Несколько минут спустя Сетон и Перри уже ехали на восток по гравийной дороге, ведущей к черной вершине в центре города. Дорога извивалась, словно змея, голова которой находилась в пасти волка. Она бежала вверх и вниз по холмам, густо поросшим хвойными и лиственными деревьями, пролегала вдоль глубокого каменистого ущелья, каких много было в Кэтскилсе.
«Много лет назад насилие создало ущелья», — подумал Перри. Но это насилие исходило из геологической структуры местности. Насилие, неожиданно и неестественным образом, породило и вулкан. Наличие вулкана в Кэтскилсе было так же необъяснимо, как вымирание динозавров.
Обогнув небольшую рощу, лимузин выскочил на сравнительно плоскую площадку. В четверти мили дальше по дороге находилась ферма Хевиков: большое двухэтажное деревянное здание, выкрашенное белой краской, и большой красный сарай. За сараем виднелась струйка белого пара, смешанного с темными частичками.

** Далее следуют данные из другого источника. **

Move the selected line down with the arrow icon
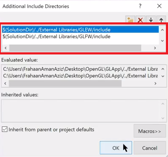168x157 pixels. (151, 20)
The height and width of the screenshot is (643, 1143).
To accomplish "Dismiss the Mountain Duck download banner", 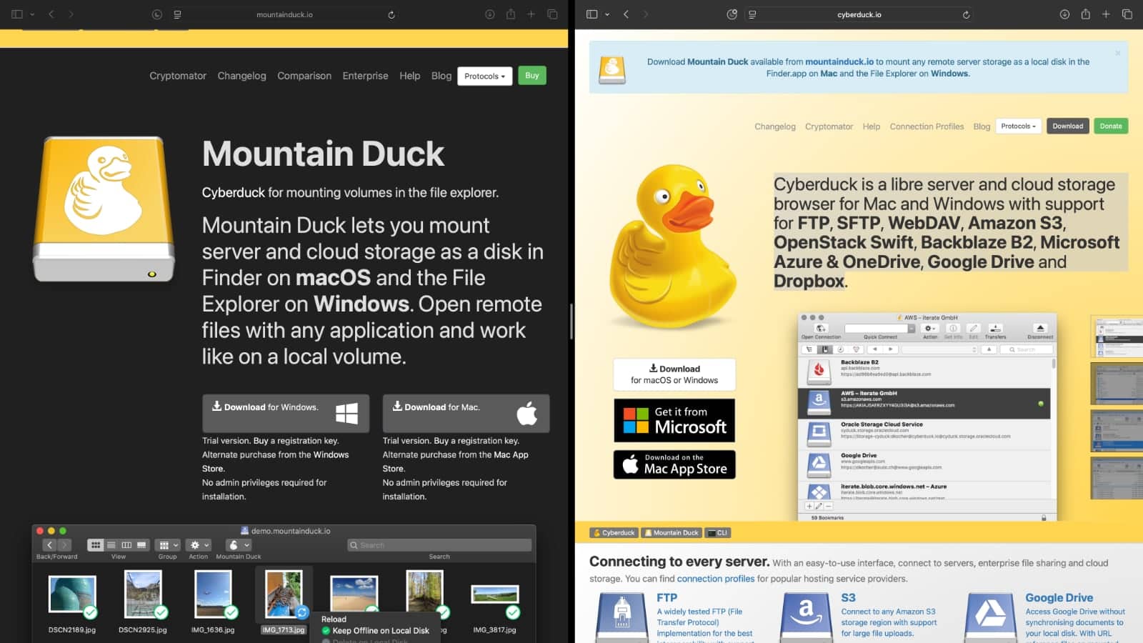I will coord(1118,53).
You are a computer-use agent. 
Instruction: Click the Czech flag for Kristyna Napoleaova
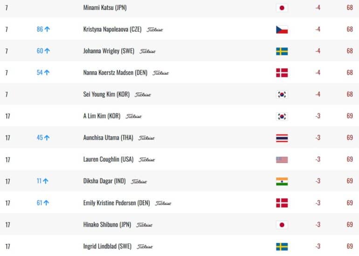click(x=282, y=29)
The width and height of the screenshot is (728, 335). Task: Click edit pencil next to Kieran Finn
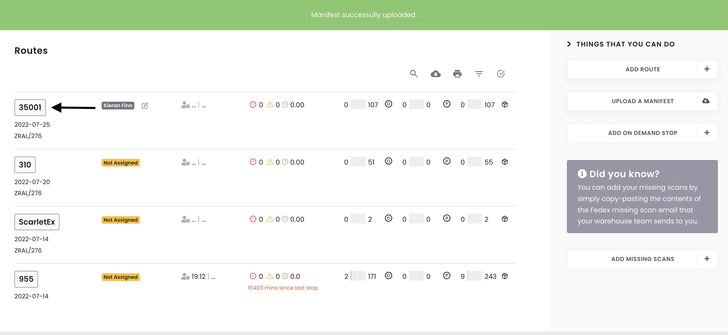[x=145, y=106]
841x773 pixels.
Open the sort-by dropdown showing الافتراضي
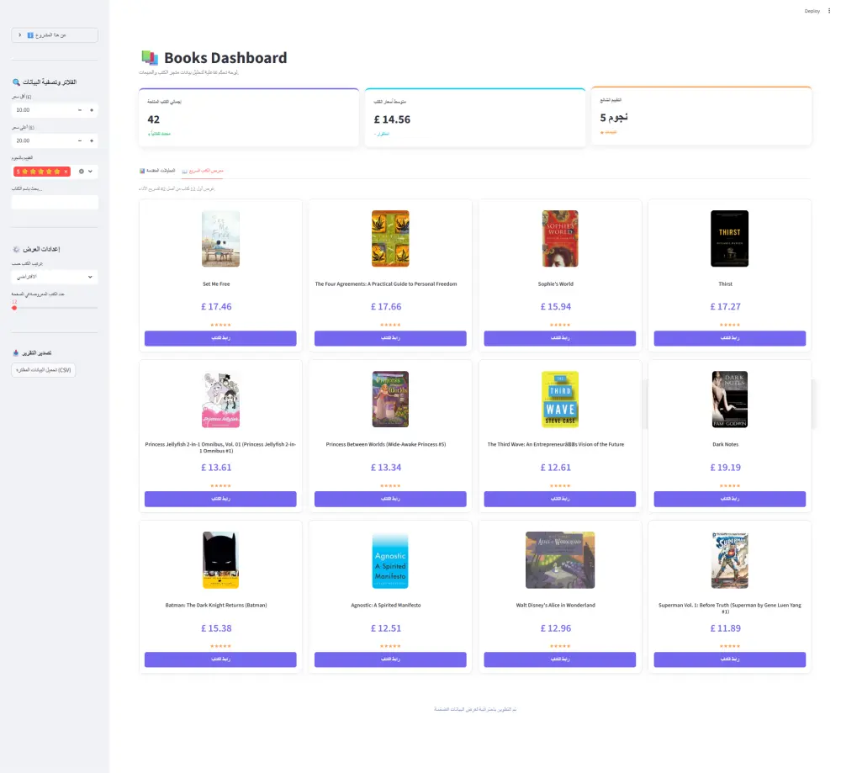coord(55,277)

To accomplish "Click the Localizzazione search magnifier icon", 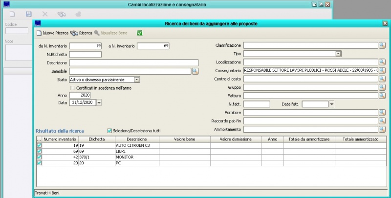I will pos(382,62).

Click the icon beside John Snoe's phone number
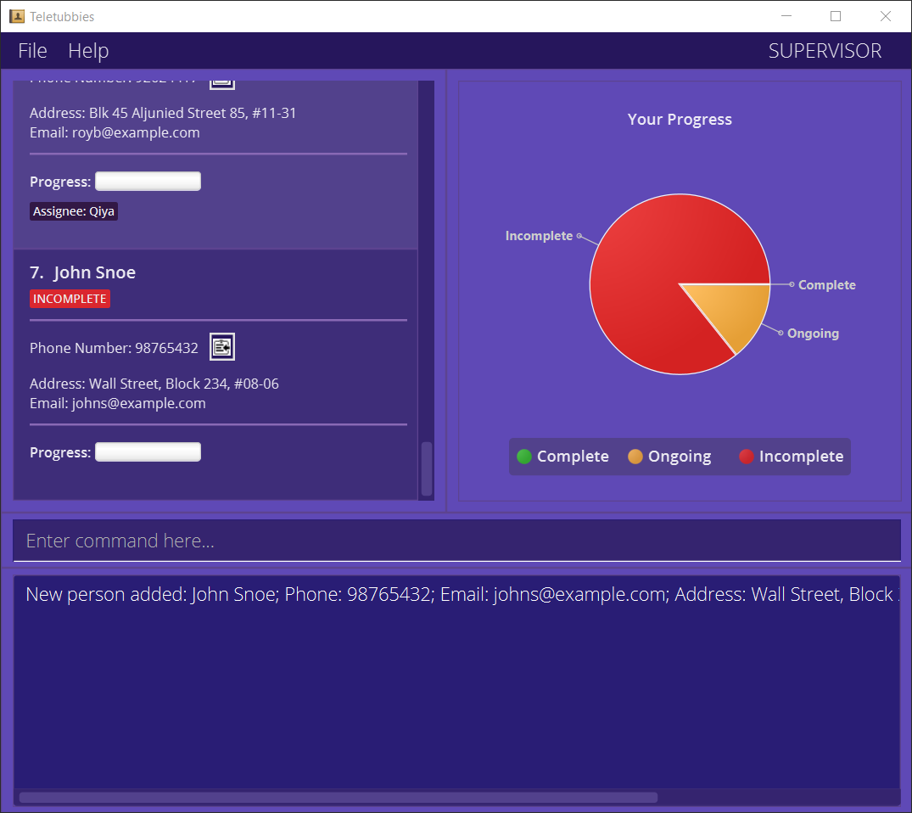click(x=221, y=346)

Лимузин остановился в конце длинного ряда машин, припаркованных левым колесом на гравии, а правым на мягкой и грязной обочине. Перри и Сетон вылезли из машины и пошли вдоль обочины к белому частоколу, огораживающему двор фермы. Из-за ограды, глянув поверх голов людей, стоявших у стены сарая, Перри увидел широкое поле. В центре его виднелся усеченный конус около десяти футов в высоту. Искривленные и красноватые края конуса непреодолимо напоминали рану, которая время от времени подсыхала, а затем кровоточила снова и снова. Мощная струя пара вырвалась из вулкана, вслед за этим на стенках кратера появился отблеск, а минутой позже стало ясно, что это блестело. Из черного жерла поползла раскаленная добела лава. Поднимающийся из недр расплавленный песчаник растекался вокруг, наращивая края кратера.
Перри показалось, что почва под ногами слегка сотрясается через неравные промежутки времени, словно под землей глухо стучит гигантское умирающее сердце. Должно быть, это ему только померещилось, так как ученые сообщили об отсутствии ожидаемой сейсмической активности. Но люди, толпившиеся во дворе и на поле, тревожно смотрели друг на друга. Глаза их были широко раскрыты, слышались нервные покашливания, шарканье отступающих назад ног. Волна беспокойства пробежала по толпе, что-то напугало всех этих собравшихся здесь людей.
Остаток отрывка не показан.